RBI weighs linking all new loans to RBI's policy rates
19 August 2019
Reserve Bank of India (RBI) is weighing plans to formally link all new bank loans to an external benchmark like the central bank's repo rate, in order to ensure that monetary policy changes acts as an economic impetus through transmission of rates, RBI governor Shaktikanta Das has said.
Das did not elaborate on the issue, but said it would issue guidelines on this.
“I think the time has now come to formalise the linking of the lending rates on new loans to external benchmarks like the repo rate. We are monitoring the developments in this regard and whatever steps are required in the coming weeks, will be taken by RBI," said Das, speaking at FIBAC, a banking conclave organised by the Indian Banks’ Association (IBA) and industry body FICCI.
RBI’s earlier efforts to formalise policy rate had met with opposition from banks which currently price their loans against their marginal cost of funds-based lending rate (MCLR).
In December last year, when Urjit Patel was the governor, the central bank had asked banks to set their interest rates for new loans, mainly retail loans, against an external benchmark beginning 1 April. Banks, however, raised concerns over lending at low rates. Banks fear that while low lending rates would attract borrowers, low deposit rates would deter depositors, putting banks in a dilemma.
The new rule was supposed to apply to all new retail loans and small business loans with floating rates. However, Das was forced to postpone the move and decided to hold consultations with stakeholders on it.
Currently, banks price their loans against their marginal cost of funds-based lending rate (MCLR).
“We have kept the external benchmark (guidelines) in abeyance because we wanted to see how the market evolves. It is a positive trend that the banks have responded but this process needs to be faster," he said.
The governor said as against a repo rate cut of 75 bps by RBI (excluding the 35 bps cut in August) in 2019, the transmission was 29 bps and it was certainly not up to RBI’s expectations.

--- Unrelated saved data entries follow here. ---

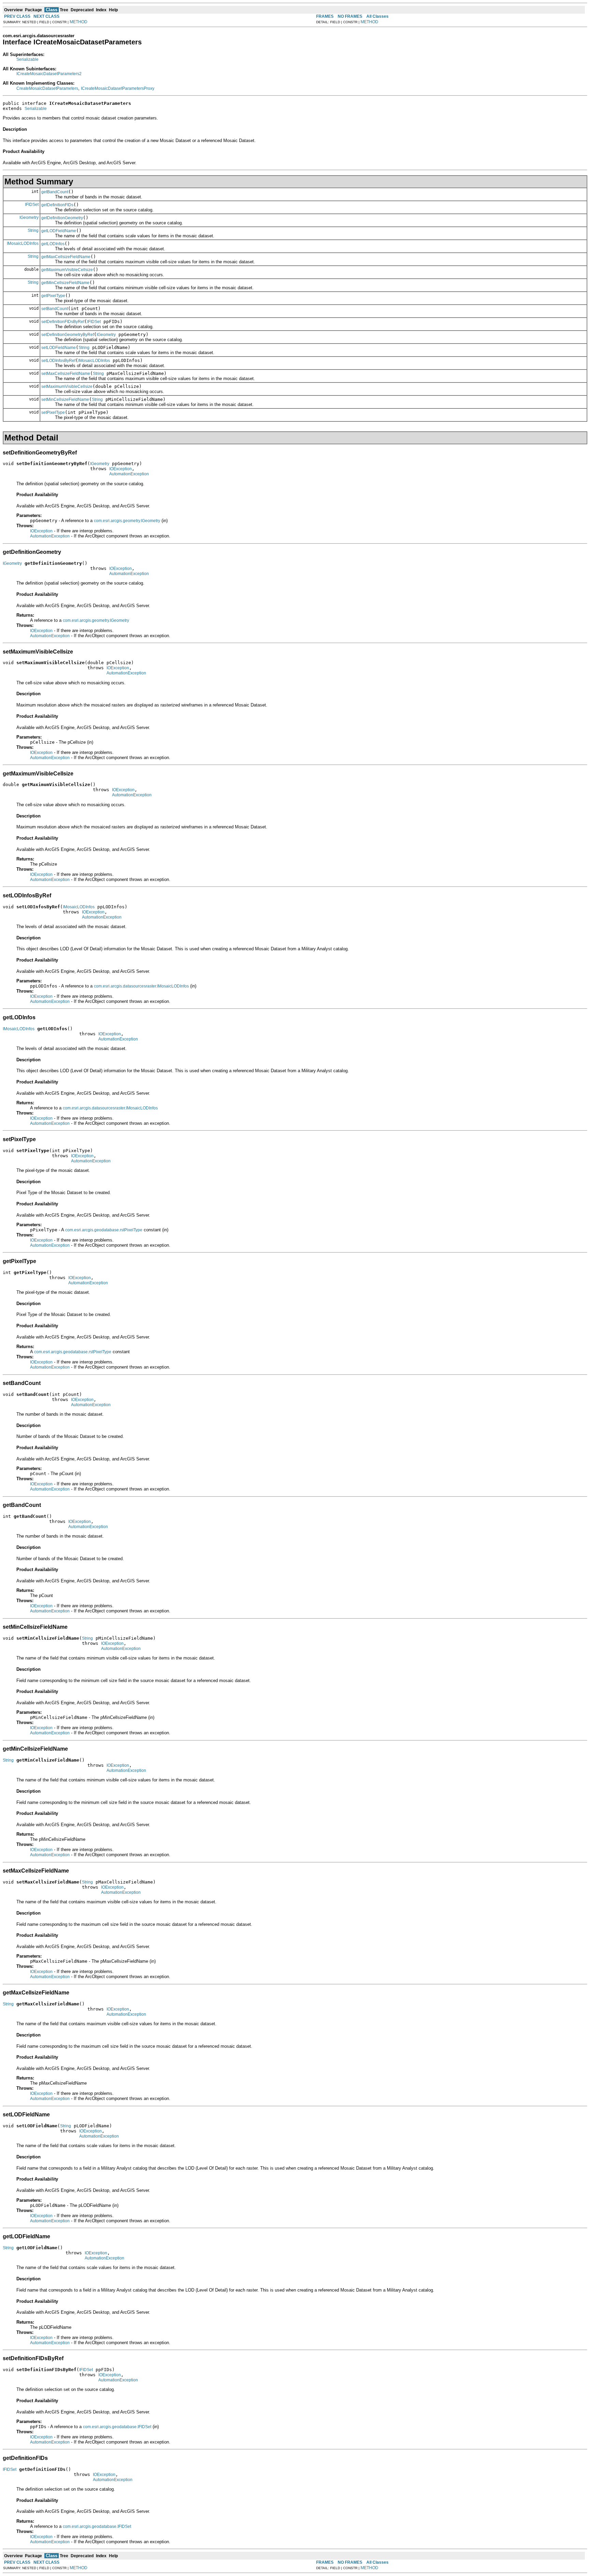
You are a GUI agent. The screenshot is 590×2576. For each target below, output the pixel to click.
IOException (120, 468)
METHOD (78, 21)
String (33, 230)
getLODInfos (53, 243)
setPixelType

“It (transmission) should be, and can be better," he said.
He added that since the last meeting of the monetary policy committee (MPC), many banks have announced initiatives to link their new loans to the repo rate.
“Our expectation is that they should move faster," said Das. The RBI, he said, was constantly engaged with banks with regard to faster and greater transmission of monetary policy rates.
“The RBI will definitely pay its role as the regulator to work with the banks to see the trends in the market and take steps that can formalise these linking of new loans to repo rate or other external benchmarks," he said.
In India, the credit market is dominated by the banking sector which plays a key role in financial intermediation in the economy. Soundness of the banking system may have a bearing on the financial stability through various channels, Das pointed out.
Even if individual institutions are robust, the overall behaviour of the financial sector can pose a systemic risk. Hence, monitoring the health of the banking sector is crucial for financial stability, he added.
Meanwhile, RBI has taken cognisance of the build-up of risks among regulated entities due to interconnectedness, exposure concentrations, non-transparent market practices, governance deficiencies, and their contagion effects have repercussions for financial stability.
He said the Reserve Bank is keeping a close watch on the interconnectedness of banks and non-banks. The Working Group on Core Investment Companies (CICs) has already started its deliberations and based on its recommendations, the Reserve Bank proposes to carry out necessary changes in the regulatory architecture for CICs.
RBI, he said, is also in the process of building a specialised regulatory and supervisory cadre for regulation and supervision of banks and non-banks.